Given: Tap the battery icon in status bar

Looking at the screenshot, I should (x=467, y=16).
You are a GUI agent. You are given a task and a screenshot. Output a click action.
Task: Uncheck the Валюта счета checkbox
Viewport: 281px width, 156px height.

● ● ● ●

Your objective =
Set down every line of the listing again, exactly.

Response to this task =
Given: Tap the battery icon in status bar

Looking at the screenshot, I should (x=467, y=16).
You are a GUI agent. You are given a task and a screenshot. Output a click action.
Task: Uncheck the Валюта счета checkbox
Viewport: 281px width, 156px height.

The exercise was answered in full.